The following libraries and scripts, located in :zephyr_file:`scripts/dts/`,
create output files from input files. Their sources have extensive
documentation.

:zephyr_file:`dtlib.py <scripts/dts/dtlib.py>`
    A low-level DTS parsing library.

:zephyr_file:`edtlib.py <scripts/dts/edtlib.py>`
    A library layered on top of dtlib that uses bindings to interpret
    properties and give a higher-level view of the devicetree. Uses dtlib to do
    the DTS parsing.

:zephyr_file:`gen_defines.py <scripts/dts/gen_defines.py>`
    A script that uses edtlib to generate C preprocessor macros from the
    devicetree and bindings.

In addition to these, the standard ``dtc`` (devicetree compiler) tool is run on
the final devicetree if it is installed on your system. This is just to catch
errors or warnings. The output is unused. Boards may need to pass ``dtc``
additional flags, e.g. for warning suppression. Board directories can contain a
file named :file:`pre_dt_board.cmake` which configures these extra flags, like
this:

.. code-block:: cmake

   list(APPEND EXTRA_DTC_FLAGS "-Wno-simple_bus_reg")

.. _dt-outputs:

Output files
============

These are created in your application's build directory.

.. warning::

   Don't include the header files directly. :ref:`dt-from-c` explains
   what to do instead.

:file:`<build>/zephyr/include/generated/devicetree_unfixed.h`
   The generated macros and additional comments describing the devicetree.
   Included by ``<devicetree.h>``.

:file:`<build>/zephyr/include/generated/devicetree_legacy_unfixed.h`
   The generated :ref:`dt-legacy-macros`.
   Included by ``<devicetree.h>``.

:file:`<build>/zephyr/include/generated/devicetree_fixups.h`
   The concatenated contents of any :file:`dts_fixup.h` files.
   Included by ``<devicetree.h>``.

:file:`<build>/zephyr/zephyr.dts`
   The final merged devicetree. This file is output by :file:`gen_defines.py`
   as a debugging aid, and is unused otherwise.

:file:`<build>/zephyr/<BOARD>.dts.pre.tmp`
   The preprocessed and concatenated DTS sources and overlays. This is an
   intermediate output file, which is used to create :file:`zephyr.dts`
   and :file:`devicetree_unfixed.h`.

.. highlight:: none

.. _dt-writing-property-values:

Writing property values
***********************

Here are some example ways to write property values in DTS format. Some
specifics are skipped in the interest of keeping things simple; if you're
curious about details, see the devicetree specification.

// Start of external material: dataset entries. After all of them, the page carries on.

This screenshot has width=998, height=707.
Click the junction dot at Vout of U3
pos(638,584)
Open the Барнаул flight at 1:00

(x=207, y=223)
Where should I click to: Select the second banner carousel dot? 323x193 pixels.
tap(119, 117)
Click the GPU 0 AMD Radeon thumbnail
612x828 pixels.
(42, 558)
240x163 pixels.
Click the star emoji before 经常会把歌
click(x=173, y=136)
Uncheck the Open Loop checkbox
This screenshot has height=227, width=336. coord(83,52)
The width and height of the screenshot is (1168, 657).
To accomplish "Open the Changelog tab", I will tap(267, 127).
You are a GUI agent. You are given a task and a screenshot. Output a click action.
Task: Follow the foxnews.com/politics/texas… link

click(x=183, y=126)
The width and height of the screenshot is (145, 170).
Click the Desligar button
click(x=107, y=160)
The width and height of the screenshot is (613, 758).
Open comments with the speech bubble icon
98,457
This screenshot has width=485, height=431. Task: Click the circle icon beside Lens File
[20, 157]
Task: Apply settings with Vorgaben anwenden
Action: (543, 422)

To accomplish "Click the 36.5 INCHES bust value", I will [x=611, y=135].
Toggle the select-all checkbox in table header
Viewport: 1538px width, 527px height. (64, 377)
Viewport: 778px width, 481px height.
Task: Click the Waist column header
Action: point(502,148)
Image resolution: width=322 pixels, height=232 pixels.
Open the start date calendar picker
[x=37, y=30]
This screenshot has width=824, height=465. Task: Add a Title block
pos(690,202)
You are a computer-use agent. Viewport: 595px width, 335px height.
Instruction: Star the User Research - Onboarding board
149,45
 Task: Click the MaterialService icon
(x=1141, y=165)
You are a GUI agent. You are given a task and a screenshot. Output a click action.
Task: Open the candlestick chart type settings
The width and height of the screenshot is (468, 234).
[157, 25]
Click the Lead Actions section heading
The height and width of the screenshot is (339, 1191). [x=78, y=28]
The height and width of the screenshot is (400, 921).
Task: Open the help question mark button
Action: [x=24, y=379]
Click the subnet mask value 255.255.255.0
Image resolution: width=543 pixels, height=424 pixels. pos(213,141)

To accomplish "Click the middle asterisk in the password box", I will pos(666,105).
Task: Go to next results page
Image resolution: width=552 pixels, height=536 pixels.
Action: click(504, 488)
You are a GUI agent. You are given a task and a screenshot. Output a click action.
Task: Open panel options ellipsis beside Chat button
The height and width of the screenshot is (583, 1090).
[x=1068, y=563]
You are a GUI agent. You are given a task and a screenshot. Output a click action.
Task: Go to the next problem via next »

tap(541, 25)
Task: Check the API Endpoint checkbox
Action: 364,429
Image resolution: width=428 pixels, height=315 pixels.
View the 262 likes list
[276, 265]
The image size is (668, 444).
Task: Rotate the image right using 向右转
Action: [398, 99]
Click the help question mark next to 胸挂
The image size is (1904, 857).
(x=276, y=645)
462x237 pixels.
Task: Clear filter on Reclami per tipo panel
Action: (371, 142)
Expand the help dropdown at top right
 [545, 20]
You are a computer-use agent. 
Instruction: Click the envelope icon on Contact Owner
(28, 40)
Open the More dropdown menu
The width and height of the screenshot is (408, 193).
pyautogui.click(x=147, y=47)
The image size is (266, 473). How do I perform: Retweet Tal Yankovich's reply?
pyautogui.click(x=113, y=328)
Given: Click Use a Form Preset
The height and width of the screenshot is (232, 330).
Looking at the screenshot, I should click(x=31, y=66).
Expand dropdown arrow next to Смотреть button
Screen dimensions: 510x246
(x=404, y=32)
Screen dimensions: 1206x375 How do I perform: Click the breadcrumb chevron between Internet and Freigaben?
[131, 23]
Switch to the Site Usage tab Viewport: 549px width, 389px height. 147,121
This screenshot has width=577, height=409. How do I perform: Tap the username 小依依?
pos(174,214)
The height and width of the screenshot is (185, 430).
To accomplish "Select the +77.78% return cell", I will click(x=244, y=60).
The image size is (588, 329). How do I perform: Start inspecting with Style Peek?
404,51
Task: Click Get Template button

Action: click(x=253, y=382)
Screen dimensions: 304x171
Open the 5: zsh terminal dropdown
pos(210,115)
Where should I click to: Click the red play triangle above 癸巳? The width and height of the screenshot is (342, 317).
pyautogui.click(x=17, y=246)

Arrays of 32-bit unsigned integers, or *cells*, can be written between angle
brackets (``<`` and ``>``) and separated by spaces::

   foo = <0xdeadbeef 1234 0>;

The ``foo`` property value is three cells with values 0xdeadbeef, 1234, and 0,
in that order. Note that hexadecimal and decimal numbers are allowed and can be
intermixed. Since Zephyr transforms DTS to C sources, it is not necessary to
specify the endianness of an individual cell here.

64-bit integers are written as two 32-bit cells in big-endian order. The value
0xaaaa0000bbbb1111 would be written ``<0xaaaa0000 0xbbbb1111>``.

Parentheses, arithmetic operators, and bitwise operators are allowed. The
``bar`` property contains a single cell with value 64::

   bar = <2 * (1 << 5)>;

Strings are double quoted::

   a-string = "hello, world!";

String arrays are separated by commas::

   a-string-array = "string one", "string two", "string three";

Arrays of bytes are written in hexadecimal *without* leading ``0x`` between
square brackets (``[`` and ``]``). Property ``a-byte-array`` is the three bytes
0x00, 0x01, 0xab, in that order::

   a-byte-array = [00 01 ab];

Properties can refer to other nodes in the devicetree by their *phandles*. You
can write a phandle using ``&label``, like in this devicetree fragment:

.. code-block:: DTS

   baz: device@0 {
           /* ... */
   };
   device@1 {
           sibling = <&baz 1 2>;
           /* ... */
   };

The ``sibling`` property of node ``device@1`` contains three cells:

- The ``device@0`` node's phandle. Each phandle occupies an entire cell. The
  ``baz`` label is used to write the phandle ``&baz`` inside the ``sibling``
  property value.
- The values 1 and 2, each in its own cell, in that order.